Вида вспомнил, как провожали в последний путь знатных воинов из Низинного Края — в лучших одеждах, при лучшем оружии. А здесь же оградители снимали с мертвых последнее, ибо знали, что тем оно уже не нужно, а вот живым пригодится. Да и намного ли они переживут умерших?
— Когда хоронить будут? — спросил он.
— Сразу и хотят.
Странная, удушающая грусть накатила на него. Сколько еще людей должно умереть, чтобы он решился? ЕГО людей! Сколько еще будут корчиться в муках перед смертью, посылая проклятия всем округ, сколько будут гибнуть от голода и болезней?
Почему же он медлит, видя их смерть? Почему не торопится их спасти?
— Много ли тех, кто не дотянут до конца луны? — повернулся он к Ракадару спиной.
Его друг замялся.
— Ни правду сказать, ни солгать, — честно признался он. — Многие-то не говорят, что больны, а внутри-то уже гниют, а кто-то вроде и помирать собрался, а там глядишь — и отгонит смерть от себя. Но коли всех посчитать, то с десятка два наберется.
Еще двадцать могил! — с ужасом подумал Вида. И словно в насмешку вспомнились ему пиры у Перста Низинного Края. Каких только блюд там ни было! Все самое лучшее и вкусное. Ни вино, ни еда не переводились, а уж какие в его конюшнях содержались лошади! И какое оружие хранилось в оружейной.
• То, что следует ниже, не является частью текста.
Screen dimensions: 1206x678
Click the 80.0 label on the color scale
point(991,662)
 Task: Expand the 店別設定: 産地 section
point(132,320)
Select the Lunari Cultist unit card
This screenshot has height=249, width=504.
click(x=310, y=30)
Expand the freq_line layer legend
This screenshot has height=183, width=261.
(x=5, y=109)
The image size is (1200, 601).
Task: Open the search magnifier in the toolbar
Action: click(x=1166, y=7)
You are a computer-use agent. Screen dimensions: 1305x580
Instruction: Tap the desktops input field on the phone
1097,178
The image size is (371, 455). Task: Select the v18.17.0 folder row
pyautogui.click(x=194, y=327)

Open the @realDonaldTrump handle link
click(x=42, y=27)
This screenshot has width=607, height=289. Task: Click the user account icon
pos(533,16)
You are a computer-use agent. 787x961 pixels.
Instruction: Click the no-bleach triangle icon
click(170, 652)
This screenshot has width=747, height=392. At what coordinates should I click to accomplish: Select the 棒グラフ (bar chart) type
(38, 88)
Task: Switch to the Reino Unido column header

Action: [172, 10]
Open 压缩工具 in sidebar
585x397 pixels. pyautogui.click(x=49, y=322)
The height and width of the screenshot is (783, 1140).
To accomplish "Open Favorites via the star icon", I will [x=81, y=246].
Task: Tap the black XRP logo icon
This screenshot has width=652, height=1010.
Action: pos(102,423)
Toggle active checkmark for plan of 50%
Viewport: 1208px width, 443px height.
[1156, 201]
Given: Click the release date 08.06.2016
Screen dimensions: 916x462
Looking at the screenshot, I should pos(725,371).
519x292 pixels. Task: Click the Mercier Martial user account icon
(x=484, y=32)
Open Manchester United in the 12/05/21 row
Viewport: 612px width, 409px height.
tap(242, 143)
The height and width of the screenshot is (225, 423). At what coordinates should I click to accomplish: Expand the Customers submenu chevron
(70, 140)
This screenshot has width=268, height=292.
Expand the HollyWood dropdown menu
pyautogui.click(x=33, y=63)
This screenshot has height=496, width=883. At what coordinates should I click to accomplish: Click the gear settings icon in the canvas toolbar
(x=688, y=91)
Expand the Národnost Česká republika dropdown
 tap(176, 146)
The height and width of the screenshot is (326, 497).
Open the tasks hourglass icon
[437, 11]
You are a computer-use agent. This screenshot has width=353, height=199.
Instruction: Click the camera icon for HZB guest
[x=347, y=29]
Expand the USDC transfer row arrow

Перст прочел его письмо, запивая лучшим нордарским вином жирный кусок баранины, в то время как оградители, которые проливали кровь за его мир и спокойствие, десятками мерли от голода.
Вида испытал не просто злость, а ненависть к чужой сытости. Никогда и никому он не завидовал, ибо по рождению не был ничем обделен, но сейчас, сроднившись с оградителями, он понял, что испытывает бедняк, глядя на богача.
Ракадар по въевшейся в него койсойской привычке стоял, опустив плечи и понурив голову. И острая жалость пронзила Виду словно кинжалом, когда он понял, что и его друг лишь на волос отодвинулся от смерти. Ракадар, который простил его и стал ему больше чем братом, умрет, как и Уйль, трясясь от озноба и корчась от голода.
И Вида решился.
— Собери всех! — приказал он и быстрым шагом направился в самое сердце становища, где обычно собирались все оградители.